2022年はSDG’s年だとか、社会貢献をしたい人が増えてきた。そこで、私が今まででもっとも衝撃を受けた視点を、二つのストーリーから簡潔にシェアしたいと思う。一つめは、
「僕のお父さんは桃太郎というやつに、殺されました」
というコピーの下に、赤鬼の子供が泣いているイラストが入っている。この一枚に全てが集約されているのだけど、はじめての方のためにコレが何かということを簡単に解説。
これは、広告日本新聞協会広告委員会が今年度「しあわせ」をテーマに実施した「新聞広告クリエーティブコンテスト」全国から1,069作品の応募の中から山﨑博司さん(博報堂)が最優秀作に選ばれた。
一方的な「めでたし、めでたし」を生まないために広げよう、あなたの世界。
という言葉も添えられている。
山﨑氏がコレをつくったきっかけは、シリア内戦に対するアメリカの軍事介入だったとか。

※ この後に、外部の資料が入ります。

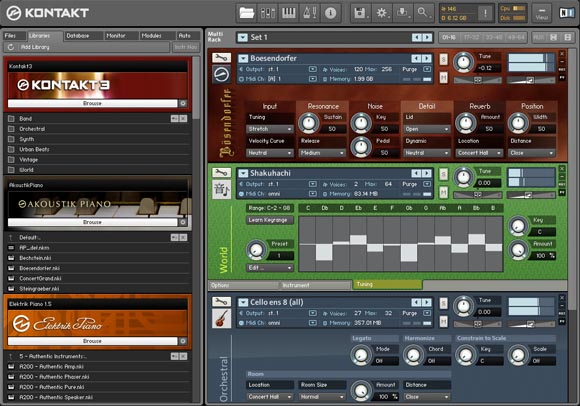Toggle the on-screen keyboard icon
This screenshot has width=580, height=406.
(x=289, y=13)
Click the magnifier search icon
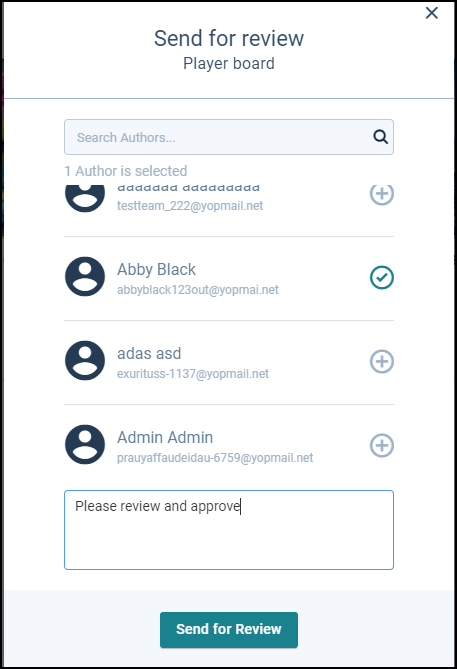457x669 pixels. coord(380,137)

「世界にとって“正義”であると世の中は思っていたのかもしれない。しかし、限られた情報の中で、ものごとを一方的に決めつけてしまうことが本当に正しいのか。それを桃太郎の話に重ね合わせて世に問いたかった」
そして、もう二つめは、私の体験からカンボジアで聞いた話。
私はデザインを通じてカンボジア女性が夢をかなえる「ドリーム・ガールズ・デザインコンテスト」を毎年開催しているが、現地のIT企業がスポンサーをしてくれた時のこと。私は、その会社のインド人のCOOに聞いてみた。

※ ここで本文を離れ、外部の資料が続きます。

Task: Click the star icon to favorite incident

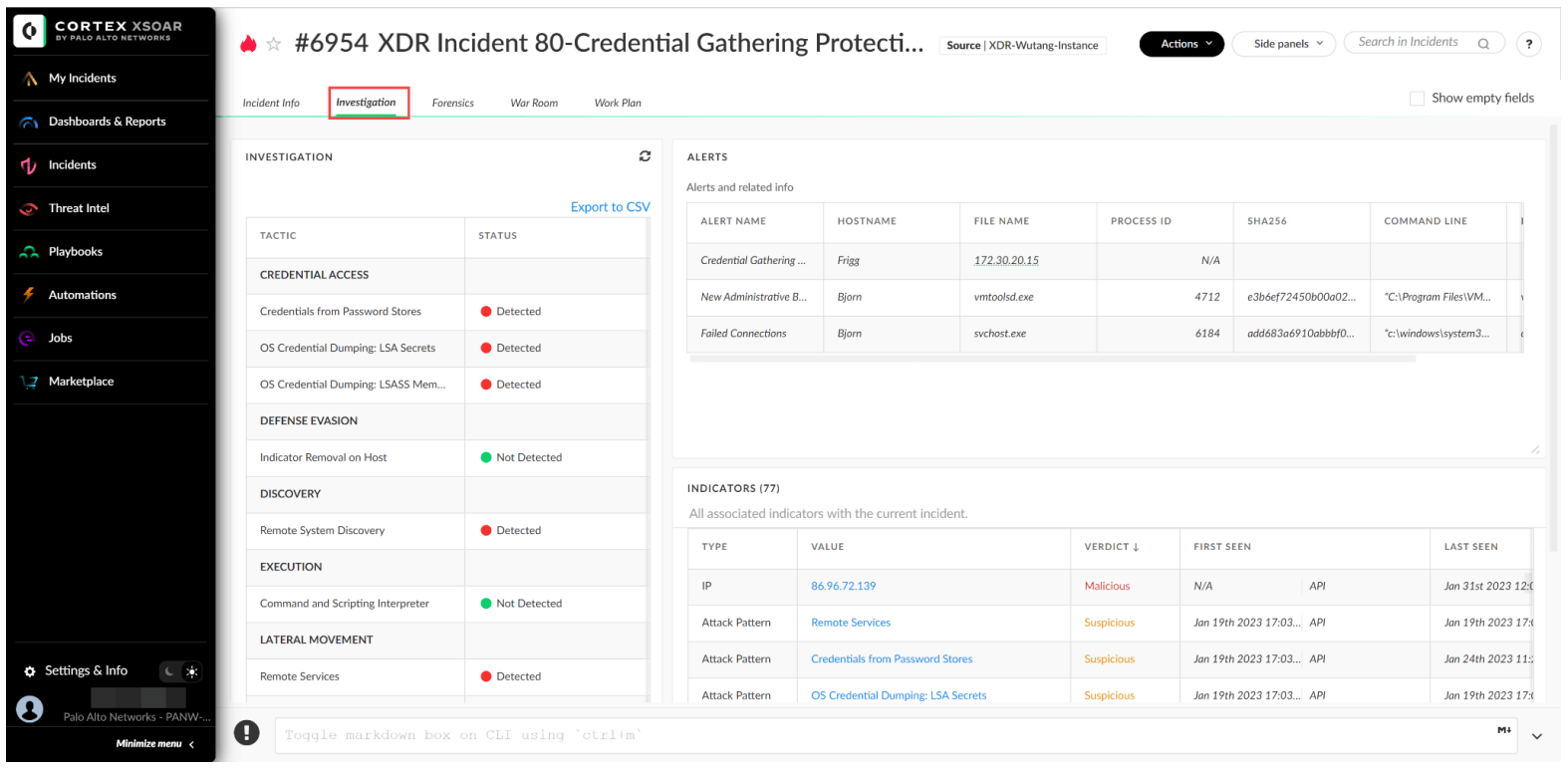Action: 274,44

「なぜ、たくさんあるプロジェクトの中でウチに協賛してくれたの?」
「ドリーム・ガールズ・プロジェクトは、誰の邪魔もしないからだよ」
??
「こういうことだよ。あるカンボジアの小さな企業が頑張って浄水器を作っていたんだ。ものすごく大変な思いをしながら数年かけてその会社はだいぶ立ち上がってきたんだ。
これでカンボジアに浄水器の会社ができたね、とみんなで喜んでいたところへ、西洋人のNGOがやってきた。

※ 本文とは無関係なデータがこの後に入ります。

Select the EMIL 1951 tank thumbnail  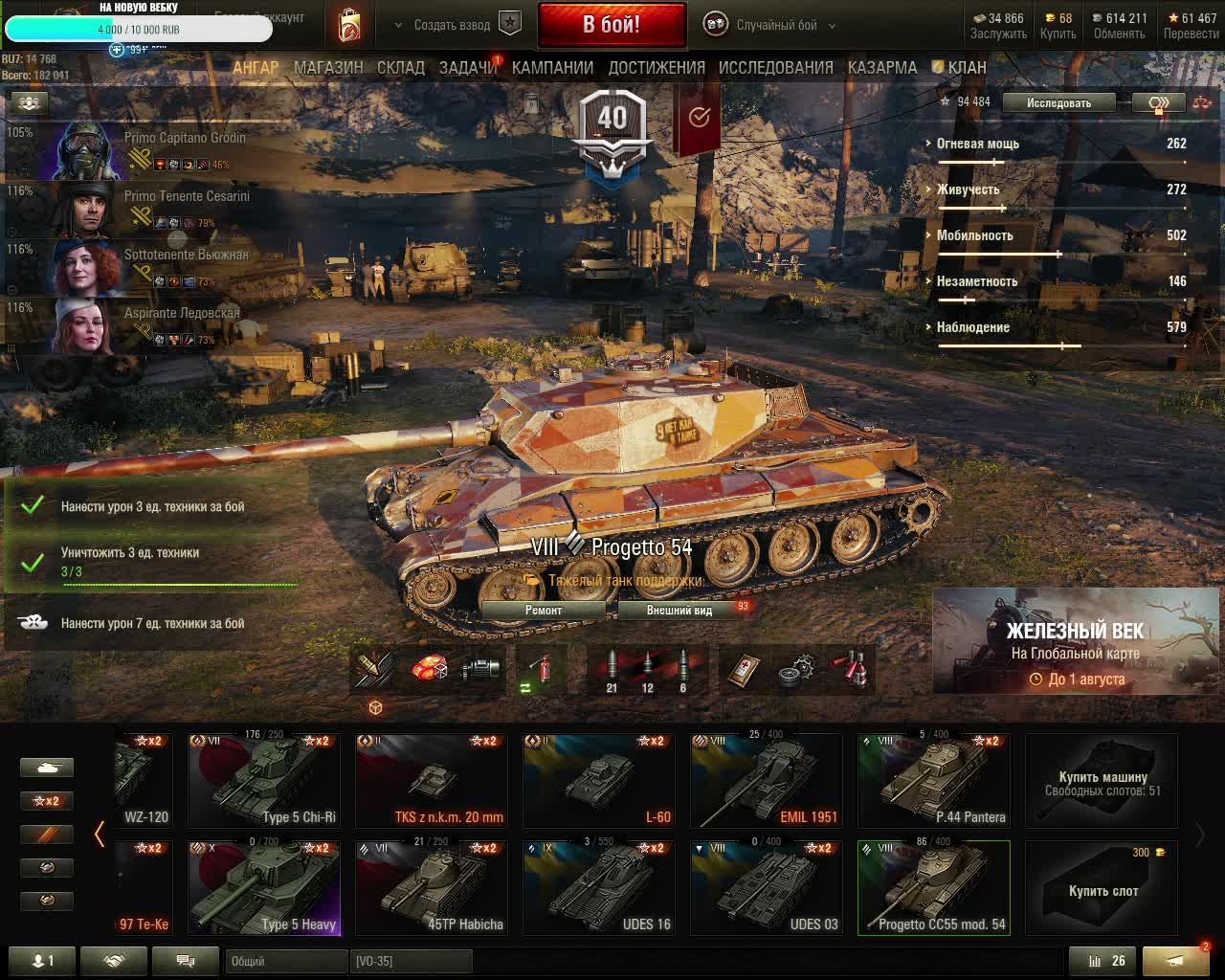pyautogui.click(x=766, y=780)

そしてカンボジア人達に浄水器を無償で配布しまくったんだ。で、どうなったと思う?」
「えー、考えたくないな」
「そう、せっかく努力で立ち上がってきたカンボジアの浄水器の小さな会社は潰れてしまったんだ」
これを聞いた時、私はなんと浅はかだったんだろうと反省した。たまたま私が考えたドリーム・ガールズ・プロジェクトはカンボジアの人々や企業の邪魔をしなかっただけ。
現地の人たちの中に、自分たちで立ち上げようとする人たちがいて、自分の存在がその人達の障害となる、なんてこと考えても見なかった。
これから社会貢献したい人は、やり始める前に考えてみほしい。一方的なめでたし、めでたし、になってないか。自分でこれだ!と思ったことは、本当に「自分が」やるべきことなのかを。